**Task requirements:** Rewrite the material below, replacing every "circles" with "rings" and leaving all else unchanged. Omit the pictures from your answer.

━━━ The records ━━━

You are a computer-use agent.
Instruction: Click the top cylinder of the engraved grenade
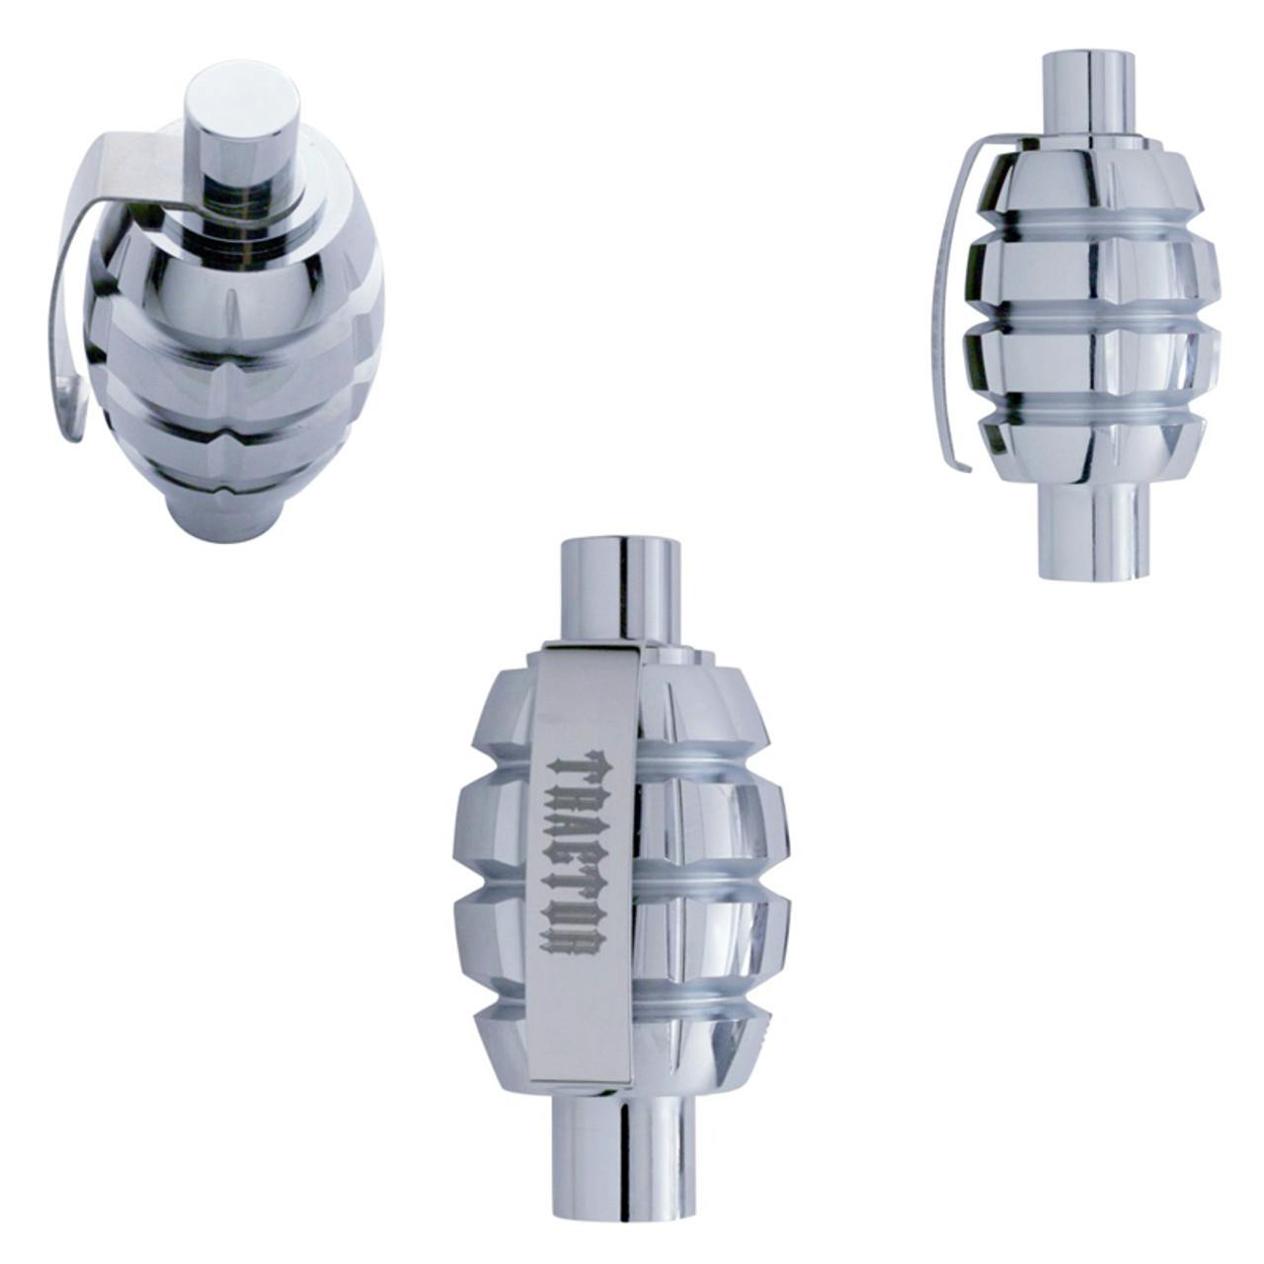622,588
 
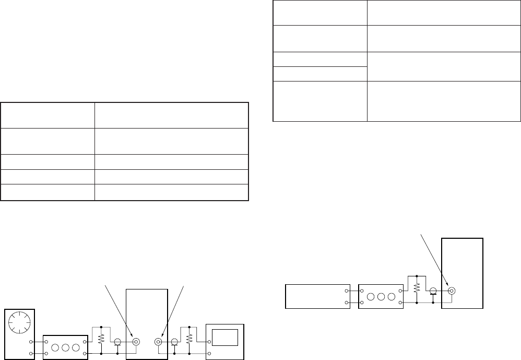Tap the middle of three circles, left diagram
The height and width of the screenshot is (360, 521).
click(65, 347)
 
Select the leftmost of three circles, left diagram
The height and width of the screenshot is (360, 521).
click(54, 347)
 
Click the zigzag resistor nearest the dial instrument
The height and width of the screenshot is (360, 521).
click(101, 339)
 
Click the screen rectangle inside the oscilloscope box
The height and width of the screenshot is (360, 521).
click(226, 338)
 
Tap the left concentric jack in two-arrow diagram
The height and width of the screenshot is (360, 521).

━━━

**Solution:**
You are a computer-use agent.
Instruction: Click the top cylinder of the engraved grenade
622,588
 
Tap the middle of three rings, left diagram
The height and width of the screenshot is (360, 521).
click(65, 347)
 
Select the leftmost of three rings, left diagram
The height and width of the screenshot is (360, 521).
click(54, 347)
 
Click the zigzag resistor nearest the dial instrument
The height and width of the screenshot is (360, 521).
click(101, 339)
 
Click the screen rectangle inside the oscilloscope box
The height and width of the screenshot is (360, 521).
click(226, 338)
 
Tap the left concentric jack in two-arrow diagram
The height and width of the screenshot is (360, 521).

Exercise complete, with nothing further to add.